Relation between opioid consumption and inclusion of opioids in 137 national essential medicines lists
Introduction: Opioids are deemed essential medicines by the World Health Organization (WHO). However, many countries have inadequate access to them. Whether including opioids in national essential medicines lists (EMLs) influences national opioid consumption has not been evaluated. Methods: We conducted a cross-sectional study to determine whether the listing of opioids in national EMLs was associated with consumption. We quantified the numbers and types of all opioids included in 137 national EMLs, for comparison with opioids in the WHO’s Model List of Essential Medicines. Using the International Narcotics Control Board (INCB) consumption statistics for 2015–2017, we assessed the relation between annual mean opioid consumption (mg/person) and the numbers of opioids included in EMLs, controlling for region, population, healthcare expenditure, life expectancy, gross domestic product, human development and corruption.
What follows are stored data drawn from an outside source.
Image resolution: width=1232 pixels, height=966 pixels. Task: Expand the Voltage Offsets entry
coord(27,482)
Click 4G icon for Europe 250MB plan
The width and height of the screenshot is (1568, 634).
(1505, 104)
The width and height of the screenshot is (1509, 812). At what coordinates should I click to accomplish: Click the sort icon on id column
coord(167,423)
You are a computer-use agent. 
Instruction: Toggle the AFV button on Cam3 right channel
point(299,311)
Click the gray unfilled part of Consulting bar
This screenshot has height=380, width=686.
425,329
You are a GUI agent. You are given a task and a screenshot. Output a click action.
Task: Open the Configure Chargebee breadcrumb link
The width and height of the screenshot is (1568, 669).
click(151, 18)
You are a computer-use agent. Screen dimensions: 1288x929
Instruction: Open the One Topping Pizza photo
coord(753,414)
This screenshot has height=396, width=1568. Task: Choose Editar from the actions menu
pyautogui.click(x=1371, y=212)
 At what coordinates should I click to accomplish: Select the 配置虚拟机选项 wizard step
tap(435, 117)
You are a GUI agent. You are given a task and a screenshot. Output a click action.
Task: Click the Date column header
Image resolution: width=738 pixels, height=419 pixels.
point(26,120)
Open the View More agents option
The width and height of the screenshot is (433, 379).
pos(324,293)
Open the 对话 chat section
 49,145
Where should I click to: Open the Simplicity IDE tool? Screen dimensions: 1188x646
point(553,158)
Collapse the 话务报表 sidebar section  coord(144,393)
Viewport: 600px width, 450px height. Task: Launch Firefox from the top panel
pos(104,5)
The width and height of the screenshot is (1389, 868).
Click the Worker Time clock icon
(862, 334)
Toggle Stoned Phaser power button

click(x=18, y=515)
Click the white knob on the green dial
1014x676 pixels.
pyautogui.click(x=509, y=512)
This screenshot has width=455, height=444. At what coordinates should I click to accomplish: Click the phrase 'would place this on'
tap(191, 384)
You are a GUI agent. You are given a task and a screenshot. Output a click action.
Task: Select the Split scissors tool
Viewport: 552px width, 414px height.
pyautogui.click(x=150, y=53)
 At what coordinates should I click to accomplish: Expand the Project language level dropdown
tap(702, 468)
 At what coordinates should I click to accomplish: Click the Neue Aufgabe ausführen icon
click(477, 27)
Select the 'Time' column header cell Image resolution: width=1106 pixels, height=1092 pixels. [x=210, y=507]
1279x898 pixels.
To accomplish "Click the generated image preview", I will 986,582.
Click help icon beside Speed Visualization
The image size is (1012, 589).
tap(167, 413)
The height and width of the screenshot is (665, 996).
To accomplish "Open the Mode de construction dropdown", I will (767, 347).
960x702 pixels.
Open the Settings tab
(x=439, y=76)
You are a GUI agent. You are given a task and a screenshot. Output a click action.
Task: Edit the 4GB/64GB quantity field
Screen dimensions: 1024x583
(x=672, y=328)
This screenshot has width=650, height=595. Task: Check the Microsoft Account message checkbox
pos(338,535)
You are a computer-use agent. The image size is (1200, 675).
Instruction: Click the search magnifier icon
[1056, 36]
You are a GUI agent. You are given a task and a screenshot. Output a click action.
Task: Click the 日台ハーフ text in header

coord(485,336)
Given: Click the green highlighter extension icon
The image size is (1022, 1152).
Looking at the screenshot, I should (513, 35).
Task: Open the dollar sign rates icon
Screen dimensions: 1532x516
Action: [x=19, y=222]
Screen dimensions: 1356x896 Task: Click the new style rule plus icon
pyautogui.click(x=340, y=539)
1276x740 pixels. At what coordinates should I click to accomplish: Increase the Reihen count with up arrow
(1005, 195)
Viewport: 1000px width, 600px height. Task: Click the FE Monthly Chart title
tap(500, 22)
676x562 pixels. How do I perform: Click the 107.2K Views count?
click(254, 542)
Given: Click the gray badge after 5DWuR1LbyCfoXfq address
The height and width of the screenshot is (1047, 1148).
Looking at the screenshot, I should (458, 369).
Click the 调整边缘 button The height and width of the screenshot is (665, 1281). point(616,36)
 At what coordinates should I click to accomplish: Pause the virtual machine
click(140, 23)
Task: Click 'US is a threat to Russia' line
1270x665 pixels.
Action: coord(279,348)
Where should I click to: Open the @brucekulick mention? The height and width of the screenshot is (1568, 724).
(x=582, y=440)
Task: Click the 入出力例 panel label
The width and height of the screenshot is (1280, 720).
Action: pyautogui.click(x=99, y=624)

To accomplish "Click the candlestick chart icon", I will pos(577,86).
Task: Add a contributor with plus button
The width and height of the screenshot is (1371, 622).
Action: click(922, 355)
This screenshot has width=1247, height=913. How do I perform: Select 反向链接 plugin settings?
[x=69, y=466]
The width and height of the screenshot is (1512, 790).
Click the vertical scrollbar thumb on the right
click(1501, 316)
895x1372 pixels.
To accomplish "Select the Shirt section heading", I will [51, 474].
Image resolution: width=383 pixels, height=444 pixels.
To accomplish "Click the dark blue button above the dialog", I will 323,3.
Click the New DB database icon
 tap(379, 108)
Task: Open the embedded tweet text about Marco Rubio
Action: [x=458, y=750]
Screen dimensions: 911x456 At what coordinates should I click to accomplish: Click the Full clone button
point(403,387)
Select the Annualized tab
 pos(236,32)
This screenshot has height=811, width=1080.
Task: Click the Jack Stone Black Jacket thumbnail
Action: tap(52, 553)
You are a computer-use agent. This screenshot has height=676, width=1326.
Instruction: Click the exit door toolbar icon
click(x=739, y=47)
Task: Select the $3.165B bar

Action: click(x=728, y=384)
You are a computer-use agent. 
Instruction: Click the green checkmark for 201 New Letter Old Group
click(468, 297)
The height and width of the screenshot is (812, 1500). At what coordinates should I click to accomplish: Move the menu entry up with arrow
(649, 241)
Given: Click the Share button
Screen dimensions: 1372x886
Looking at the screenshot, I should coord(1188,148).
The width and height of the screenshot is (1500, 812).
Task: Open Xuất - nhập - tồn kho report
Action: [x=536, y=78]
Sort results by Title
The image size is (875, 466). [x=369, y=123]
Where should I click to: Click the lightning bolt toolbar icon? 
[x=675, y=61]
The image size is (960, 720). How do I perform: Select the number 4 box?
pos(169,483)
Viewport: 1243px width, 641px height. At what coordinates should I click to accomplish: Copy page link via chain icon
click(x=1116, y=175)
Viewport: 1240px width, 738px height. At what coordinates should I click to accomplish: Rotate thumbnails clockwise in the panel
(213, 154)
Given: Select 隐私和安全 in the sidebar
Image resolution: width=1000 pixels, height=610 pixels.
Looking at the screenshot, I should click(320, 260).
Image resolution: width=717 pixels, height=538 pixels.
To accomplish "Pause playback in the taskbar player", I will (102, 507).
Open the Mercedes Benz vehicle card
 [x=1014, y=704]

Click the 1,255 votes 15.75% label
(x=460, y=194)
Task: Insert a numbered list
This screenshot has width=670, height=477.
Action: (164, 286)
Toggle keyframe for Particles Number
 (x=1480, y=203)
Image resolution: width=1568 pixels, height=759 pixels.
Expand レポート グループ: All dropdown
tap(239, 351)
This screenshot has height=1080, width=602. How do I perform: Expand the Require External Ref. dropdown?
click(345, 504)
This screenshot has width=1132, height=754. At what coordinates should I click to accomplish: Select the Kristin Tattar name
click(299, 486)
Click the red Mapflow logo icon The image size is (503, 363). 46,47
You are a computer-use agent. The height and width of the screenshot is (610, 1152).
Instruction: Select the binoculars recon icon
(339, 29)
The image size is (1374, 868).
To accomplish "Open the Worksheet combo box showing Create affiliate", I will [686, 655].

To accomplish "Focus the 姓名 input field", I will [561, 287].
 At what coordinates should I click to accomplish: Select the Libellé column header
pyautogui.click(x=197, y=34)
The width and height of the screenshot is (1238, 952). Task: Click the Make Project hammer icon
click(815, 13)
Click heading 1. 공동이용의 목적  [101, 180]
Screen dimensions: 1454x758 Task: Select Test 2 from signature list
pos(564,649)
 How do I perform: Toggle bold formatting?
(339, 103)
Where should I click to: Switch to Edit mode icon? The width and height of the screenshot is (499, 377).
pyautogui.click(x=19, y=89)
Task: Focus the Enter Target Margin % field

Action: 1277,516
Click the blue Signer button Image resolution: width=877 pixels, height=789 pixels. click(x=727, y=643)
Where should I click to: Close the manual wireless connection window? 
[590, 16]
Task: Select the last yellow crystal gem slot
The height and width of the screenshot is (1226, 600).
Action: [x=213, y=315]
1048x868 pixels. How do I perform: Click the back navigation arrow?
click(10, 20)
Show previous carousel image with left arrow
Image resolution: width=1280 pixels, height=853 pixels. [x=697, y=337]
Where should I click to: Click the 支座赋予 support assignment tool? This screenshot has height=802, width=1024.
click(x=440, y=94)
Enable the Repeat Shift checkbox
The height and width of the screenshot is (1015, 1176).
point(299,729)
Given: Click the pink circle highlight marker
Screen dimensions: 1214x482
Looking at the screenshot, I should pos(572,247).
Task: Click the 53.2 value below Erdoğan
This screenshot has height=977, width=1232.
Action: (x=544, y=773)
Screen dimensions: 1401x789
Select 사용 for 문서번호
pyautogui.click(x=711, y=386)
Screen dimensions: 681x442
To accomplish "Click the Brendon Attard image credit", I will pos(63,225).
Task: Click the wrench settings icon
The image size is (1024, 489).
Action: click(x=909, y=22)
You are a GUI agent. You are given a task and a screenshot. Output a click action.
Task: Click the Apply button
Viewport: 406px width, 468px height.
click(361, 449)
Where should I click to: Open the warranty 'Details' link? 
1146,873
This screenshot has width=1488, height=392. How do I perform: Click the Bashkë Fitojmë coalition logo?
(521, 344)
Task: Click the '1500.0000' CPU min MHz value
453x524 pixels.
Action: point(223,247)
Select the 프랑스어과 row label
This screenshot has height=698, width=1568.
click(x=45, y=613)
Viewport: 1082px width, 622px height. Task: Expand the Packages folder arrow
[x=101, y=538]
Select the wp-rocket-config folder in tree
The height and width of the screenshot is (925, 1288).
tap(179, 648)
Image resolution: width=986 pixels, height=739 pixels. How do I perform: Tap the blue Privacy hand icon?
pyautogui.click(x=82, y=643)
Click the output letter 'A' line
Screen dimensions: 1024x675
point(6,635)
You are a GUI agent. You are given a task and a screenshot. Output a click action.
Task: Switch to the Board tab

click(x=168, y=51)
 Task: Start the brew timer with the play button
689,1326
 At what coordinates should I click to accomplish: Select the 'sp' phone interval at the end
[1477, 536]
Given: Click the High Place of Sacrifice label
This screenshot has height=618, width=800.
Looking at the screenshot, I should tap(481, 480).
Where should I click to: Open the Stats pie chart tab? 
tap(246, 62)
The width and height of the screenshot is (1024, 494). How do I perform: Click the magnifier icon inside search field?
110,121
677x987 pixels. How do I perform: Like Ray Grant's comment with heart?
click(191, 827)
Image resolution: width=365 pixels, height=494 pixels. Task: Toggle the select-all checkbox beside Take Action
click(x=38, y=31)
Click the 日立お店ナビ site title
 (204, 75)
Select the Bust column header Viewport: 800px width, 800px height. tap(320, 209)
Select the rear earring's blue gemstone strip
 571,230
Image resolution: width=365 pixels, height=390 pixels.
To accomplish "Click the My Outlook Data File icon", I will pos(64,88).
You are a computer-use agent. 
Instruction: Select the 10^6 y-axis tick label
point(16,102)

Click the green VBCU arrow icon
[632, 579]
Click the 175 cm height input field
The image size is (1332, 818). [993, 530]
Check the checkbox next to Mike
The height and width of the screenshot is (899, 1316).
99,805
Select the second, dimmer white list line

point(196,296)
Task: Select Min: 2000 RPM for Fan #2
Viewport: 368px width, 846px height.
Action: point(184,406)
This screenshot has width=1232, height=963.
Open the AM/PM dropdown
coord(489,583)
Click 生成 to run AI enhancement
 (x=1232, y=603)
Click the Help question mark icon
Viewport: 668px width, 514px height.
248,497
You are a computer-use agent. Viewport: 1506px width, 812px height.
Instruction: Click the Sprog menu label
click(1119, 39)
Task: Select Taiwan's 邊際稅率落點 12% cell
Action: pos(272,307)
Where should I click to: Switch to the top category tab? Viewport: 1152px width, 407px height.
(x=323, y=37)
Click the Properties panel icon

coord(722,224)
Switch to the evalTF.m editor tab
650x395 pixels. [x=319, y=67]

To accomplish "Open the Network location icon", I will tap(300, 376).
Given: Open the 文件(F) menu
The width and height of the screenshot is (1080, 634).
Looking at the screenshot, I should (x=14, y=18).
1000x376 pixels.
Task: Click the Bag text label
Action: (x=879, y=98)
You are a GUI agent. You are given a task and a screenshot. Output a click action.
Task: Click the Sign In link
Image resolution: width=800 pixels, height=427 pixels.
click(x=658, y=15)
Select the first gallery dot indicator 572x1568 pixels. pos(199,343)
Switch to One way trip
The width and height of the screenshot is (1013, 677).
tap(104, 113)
Results: Five opioids were included in the 20th edition of the WHO’s Model List of Essential Medicines: codeine, fentanyl, loperamide, methadone and morphine. On average, countries’ lists included significantly (p<0.05) more opioids than the WHO’s Model List. However, there were wide variations in the numbers (median 6 opioids; IQR: 5–9) and types (n=33) of opioids included in national EMLs. Morphine (95%), fentanyl (83%) and codeine (69%) were the most commonly included opioids. Most national EMLs were out of date (median publication date: 2011, IQR: 2009–2013). After adjusting for country characteristics, there was no relation between mean opioid consumption and the number of opioids in EMLs. Conclusions: Including opioids in national EMLs was not associated with consumption. National EMLs should be regularly updated to reflect the availability of opioids and the populations’ needs for managing pain.